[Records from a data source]
● ● ● ●

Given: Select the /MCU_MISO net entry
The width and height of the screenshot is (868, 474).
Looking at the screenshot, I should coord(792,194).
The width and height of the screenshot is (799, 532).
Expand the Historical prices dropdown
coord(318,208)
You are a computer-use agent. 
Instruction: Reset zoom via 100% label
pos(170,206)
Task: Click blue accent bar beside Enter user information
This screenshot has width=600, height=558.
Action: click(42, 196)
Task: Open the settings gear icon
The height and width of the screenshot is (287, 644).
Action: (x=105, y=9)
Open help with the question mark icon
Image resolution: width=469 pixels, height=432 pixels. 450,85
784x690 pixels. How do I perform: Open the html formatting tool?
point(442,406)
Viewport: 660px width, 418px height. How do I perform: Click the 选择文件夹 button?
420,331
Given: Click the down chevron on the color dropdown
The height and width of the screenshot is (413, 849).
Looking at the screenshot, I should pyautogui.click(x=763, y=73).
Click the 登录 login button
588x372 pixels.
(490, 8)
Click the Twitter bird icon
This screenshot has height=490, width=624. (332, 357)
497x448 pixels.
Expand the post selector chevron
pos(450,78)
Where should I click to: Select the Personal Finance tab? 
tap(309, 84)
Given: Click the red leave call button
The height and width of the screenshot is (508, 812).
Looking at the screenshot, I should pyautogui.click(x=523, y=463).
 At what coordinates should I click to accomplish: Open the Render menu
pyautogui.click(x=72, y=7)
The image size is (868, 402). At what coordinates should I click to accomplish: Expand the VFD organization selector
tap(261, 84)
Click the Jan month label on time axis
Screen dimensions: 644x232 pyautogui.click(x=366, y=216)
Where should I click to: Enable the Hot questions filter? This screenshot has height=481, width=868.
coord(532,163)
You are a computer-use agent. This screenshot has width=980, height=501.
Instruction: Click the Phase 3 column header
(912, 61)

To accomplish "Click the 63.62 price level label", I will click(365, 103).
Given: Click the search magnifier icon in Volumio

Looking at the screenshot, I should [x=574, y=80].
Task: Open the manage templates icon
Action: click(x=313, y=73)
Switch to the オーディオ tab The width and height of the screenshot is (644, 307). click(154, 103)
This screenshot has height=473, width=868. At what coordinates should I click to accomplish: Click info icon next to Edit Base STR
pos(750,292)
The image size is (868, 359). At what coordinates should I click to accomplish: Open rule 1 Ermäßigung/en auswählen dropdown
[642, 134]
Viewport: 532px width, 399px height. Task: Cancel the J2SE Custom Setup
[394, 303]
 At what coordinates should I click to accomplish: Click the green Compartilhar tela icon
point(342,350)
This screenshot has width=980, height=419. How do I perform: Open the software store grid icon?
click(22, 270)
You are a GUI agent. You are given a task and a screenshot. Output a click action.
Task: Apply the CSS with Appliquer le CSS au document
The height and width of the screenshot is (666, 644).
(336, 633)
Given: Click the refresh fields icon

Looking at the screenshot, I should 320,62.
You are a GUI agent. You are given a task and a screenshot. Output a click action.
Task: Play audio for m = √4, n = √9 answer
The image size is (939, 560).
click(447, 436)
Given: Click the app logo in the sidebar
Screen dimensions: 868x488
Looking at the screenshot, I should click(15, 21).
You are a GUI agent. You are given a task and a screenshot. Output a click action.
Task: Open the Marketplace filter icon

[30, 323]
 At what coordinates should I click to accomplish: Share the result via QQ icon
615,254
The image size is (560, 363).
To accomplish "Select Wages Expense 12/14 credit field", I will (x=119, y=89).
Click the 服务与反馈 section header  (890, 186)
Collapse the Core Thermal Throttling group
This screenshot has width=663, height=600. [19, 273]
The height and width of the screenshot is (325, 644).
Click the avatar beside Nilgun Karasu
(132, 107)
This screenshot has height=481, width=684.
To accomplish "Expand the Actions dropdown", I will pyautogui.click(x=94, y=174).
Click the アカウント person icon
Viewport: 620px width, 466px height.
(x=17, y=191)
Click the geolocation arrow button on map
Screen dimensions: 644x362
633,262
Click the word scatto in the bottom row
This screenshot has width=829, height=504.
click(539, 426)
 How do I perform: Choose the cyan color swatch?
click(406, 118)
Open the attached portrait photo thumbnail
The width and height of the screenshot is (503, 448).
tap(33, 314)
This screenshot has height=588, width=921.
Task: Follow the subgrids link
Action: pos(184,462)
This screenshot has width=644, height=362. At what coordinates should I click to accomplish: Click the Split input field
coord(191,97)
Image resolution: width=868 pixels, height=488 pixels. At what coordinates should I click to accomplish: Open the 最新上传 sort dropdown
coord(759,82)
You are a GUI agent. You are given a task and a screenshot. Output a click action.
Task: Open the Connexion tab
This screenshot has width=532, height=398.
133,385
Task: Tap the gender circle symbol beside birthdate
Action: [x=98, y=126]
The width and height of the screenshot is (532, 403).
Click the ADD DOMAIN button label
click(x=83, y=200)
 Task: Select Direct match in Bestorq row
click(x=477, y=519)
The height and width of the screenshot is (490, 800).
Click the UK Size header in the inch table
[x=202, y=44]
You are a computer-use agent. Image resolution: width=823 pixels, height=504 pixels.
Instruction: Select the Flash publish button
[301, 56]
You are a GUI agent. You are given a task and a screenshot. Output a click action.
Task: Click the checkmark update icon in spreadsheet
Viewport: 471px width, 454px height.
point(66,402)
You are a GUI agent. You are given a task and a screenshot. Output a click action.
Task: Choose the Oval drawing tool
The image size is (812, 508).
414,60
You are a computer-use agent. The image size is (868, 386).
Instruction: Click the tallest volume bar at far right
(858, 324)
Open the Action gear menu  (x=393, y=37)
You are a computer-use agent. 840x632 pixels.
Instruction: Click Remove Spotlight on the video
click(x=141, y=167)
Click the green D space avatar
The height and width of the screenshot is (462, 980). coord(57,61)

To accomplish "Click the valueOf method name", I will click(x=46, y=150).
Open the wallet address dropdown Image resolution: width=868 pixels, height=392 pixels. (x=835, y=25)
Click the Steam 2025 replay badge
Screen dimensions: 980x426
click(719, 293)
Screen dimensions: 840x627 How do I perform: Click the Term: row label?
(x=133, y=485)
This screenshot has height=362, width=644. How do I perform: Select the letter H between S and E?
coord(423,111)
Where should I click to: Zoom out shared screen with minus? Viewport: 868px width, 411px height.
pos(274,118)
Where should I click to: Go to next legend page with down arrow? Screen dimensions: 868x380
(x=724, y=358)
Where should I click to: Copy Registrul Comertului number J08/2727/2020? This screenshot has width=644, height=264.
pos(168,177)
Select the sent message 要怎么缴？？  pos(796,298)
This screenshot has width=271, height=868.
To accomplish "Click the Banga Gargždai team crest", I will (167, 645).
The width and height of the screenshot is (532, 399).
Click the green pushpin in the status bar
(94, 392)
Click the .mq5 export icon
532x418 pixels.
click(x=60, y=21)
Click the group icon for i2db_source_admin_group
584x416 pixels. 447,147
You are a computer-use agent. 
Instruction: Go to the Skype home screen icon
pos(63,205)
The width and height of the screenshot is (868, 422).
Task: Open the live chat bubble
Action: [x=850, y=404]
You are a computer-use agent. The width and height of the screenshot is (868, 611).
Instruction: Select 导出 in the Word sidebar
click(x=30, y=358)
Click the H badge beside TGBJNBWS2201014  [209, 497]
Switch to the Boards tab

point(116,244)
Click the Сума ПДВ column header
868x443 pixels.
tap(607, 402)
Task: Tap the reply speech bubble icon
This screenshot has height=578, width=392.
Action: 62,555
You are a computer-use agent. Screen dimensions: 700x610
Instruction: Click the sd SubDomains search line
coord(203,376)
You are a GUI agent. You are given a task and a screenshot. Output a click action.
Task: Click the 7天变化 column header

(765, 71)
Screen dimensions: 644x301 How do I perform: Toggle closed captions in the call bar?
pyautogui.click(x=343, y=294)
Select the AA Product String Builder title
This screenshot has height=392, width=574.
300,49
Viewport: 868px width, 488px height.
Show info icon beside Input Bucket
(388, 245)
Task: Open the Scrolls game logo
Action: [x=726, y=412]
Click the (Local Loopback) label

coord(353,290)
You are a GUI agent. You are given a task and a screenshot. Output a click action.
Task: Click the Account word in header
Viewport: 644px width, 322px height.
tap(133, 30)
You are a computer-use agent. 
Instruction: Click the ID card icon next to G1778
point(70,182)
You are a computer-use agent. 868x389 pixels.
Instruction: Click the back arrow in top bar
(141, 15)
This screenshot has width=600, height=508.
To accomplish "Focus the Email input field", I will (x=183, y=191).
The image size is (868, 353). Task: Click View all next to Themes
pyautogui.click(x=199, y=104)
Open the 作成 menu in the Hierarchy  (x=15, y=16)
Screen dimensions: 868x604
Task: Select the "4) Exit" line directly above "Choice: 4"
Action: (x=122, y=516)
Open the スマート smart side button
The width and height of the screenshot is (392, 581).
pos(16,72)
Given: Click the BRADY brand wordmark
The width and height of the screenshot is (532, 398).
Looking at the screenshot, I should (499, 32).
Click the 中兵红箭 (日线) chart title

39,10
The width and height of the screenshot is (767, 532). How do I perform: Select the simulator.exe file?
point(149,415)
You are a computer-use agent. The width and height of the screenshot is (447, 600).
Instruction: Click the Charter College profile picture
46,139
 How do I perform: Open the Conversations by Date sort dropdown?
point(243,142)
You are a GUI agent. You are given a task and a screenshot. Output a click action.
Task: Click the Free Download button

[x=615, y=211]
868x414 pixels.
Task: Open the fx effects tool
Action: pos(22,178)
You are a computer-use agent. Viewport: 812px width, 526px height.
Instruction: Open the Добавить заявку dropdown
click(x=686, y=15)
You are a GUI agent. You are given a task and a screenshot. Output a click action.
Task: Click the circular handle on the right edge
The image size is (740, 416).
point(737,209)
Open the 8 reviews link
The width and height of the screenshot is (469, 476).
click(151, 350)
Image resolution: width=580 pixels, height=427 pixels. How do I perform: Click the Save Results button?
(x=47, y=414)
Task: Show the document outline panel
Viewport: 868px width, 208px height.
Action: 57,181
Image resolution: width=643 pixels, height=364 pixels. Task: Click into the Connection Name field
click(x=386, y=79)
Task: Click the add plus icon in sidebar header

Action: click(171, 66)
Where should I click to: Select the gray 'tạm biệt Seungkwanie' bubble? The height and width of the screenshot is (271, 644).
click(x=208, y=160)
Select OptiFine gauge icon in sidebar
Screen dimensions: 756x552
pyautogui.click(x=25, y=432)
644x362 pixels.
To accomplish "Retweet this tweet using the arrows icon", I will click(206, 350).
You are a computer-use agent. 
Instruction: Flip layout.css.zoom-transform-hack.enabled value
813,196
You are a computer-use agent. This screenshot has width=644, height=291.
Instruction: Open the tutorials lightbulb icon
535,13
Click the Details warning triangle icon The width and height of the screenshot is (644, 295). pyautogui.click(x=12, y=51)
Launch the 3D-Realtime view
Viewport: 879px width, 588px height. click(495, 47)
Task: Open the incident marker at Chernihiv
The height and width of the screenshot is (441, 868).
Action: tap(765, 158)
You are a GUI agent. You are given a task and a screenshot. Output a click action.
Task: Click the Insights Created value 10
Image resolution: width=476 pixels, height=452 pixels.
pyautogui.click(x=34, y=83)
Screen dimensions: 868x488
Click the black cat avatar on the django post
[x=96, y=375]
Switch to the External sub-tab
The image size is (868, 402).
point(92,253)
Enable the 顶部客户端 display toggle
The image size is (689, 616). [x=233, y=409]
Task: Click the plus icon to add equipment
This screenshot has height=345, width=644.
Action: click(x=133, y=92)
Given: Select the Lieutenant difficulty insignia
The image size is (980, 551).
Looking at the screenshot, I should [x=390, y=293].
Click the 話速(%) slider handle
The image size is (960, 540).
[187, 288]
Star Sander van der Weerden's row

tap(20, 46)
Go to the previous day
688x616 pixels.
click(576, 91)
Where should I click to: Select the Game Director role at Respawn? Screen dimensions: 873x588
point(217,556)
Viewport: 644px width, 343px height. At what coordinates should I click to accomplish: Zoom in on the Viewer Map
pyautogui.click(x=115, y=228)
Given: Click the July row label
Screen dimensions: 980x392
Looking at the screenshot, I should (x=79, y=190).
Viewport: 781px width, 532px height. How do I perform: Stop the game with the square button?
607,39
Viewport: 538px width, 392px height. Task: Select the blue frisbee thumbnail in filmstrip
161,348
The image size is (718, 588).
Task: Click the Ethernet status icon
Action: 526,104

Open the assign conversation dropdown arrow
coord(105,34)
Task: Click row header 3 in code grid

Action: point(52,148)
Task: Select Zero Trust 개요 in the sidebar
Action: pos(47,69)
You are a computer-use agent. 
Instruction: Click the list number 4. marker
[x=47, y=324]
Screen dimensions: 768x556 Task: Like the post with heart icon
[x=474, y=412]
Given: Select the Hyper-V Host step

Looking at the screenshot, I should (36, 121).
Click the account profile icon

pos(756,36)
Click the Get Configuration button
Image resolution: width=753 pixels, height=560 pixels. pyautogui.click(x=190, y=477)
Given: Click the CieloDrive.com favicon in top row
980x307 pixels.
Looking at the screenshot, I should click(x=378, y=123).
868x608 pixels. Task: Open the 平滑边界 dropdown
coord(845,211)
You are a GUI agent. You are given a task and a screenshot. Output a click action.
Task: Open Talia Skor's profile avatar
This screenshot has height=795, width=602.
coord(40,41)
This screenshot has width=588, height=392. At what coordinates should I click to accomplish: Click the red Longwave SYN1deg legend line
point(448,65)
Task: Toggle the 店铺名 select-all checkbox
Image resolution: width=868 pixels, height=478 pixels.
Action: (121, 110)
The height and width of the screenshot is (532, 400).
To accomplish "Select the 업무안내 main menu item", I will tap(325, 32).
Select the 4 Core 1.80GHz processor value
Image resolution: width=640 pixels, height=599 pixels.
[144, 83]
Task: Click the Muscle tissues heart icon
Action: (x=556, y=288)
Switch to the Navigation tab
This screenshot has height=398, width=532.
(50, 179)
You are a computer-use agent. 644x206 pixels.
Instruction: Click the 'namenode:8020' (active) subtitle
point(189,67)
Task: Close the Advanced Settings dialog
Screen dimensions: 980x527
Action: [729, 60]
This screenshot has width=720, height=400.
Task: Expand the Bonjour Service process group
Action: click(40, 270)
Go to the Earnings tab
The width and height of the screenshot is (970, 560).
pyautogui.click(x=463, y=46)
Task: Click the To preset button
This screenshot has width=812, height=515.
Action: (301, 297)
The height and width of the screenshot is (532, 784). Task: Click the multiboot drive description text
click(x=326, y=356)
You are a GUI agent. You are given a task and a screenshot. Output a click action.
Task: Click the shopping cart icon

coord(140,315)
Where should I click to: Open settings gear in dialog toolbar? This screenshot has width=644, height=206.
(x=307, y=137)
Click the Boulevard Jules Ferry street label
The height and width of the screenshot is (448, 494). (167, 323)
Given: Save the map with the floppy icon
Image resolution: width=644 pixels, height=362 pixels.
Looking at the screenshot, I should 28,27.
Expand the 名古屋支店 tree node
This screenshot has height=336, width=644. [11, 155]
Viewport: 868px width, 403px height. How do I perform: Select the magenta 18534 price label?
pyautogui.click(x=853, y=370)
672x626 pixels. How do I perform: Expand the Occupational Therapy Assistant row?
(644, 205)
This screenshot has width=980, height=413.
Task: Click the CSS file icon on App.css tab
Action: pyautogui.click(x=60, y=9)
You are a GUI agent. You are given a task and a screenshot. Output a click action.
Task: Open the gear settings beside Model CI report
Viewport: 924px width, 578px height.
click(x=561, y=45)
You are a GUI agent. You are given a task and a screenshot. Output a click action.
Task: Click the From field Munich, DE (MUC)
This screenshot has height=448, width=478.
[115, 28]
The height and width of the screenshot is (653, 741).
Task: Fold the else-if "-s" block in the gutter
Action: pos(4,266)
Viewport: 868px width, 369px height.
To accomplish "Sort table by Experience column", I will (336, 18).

● ● ● ●

— Instructions to follow —
Looking at the entries above, can you reproduce exactly the lines from the one that holds "Select the AA Product String Builder title" through the one that holds "Task: Click the circular", and only those?

— Response area —
Select the AA Product String Builder title
This screenshot has height=392, width=574.
300,49
Viewport: 868px width, 488px height.
Show info icon beside Input Bucket
(388, 245)
Task: Open the Scrolls game logo
Action: [x=726, y=412]
Click the (Local Loopback) label

coord(353,290)
You are a GUI agent. You are given a task and a screenshot. Output a click action.
Task: Click the Account word in header
Viewport: 644px width, 322px height.
tap(133, 30)
You are a computer-use agent. 
Instruction: Click the ID card icon next to G1778
point(70,182)
You are a computer-use agent. 868x389 pixels.
Instruction: Click the back arrow in top bar
(141, 15)
This screenshot has width=600, height=508.
To accomplish "Focus the Email input field", I will (x=183, y=191).
The image size is (868, 353). Task: Click View all next to Themes
pyautogui.click(x=199, y=104)
Open the 作成 menu in the Hierarchy  (x=15, y=16)
Screen dimensions: 868x604
Task: Select the "4) Exit" line directly above "Choice: 4"
Action: (x=122, y=516)
Open the スマート smart side button
The width and height of the screenshot is (392, 581).
pos(16,72)
Given: Click the BRADY brand wordmark
The width and height of the screenshot is (532, 398).
Looking at the screenshot, I should (499, 32).
Click the 中兵红箭 (日线) chart title

39,10
The width and height of the screenshot is (767, 532). How do I perform: Select the simulator.exe file?
point(149,415)
You are a computer-use agent. The width and height of the screenshot is (447, 600).
Instruction: Click the Charter College profile picture
46,139
 How do I perform: Open the Conversations by Date sort dropdown?
point(243,142)
You are a GUI agent. You are given a task and a screenshot. Output a click action.
Task: Click the Free Download button

[x=615, y=211]
868x414 pixels.
Task: Open the fx effects tool
Action: pos(22,178)
You are a computer-use agent. Viewport: 812px width, 526px height.
Instruction: Open the Добавить заявку dropdown
click(x=686, y=15)
You are a GUI agent. You are given a task and a screenshot. Output a click action.
Task: Click the circular handle on the right edge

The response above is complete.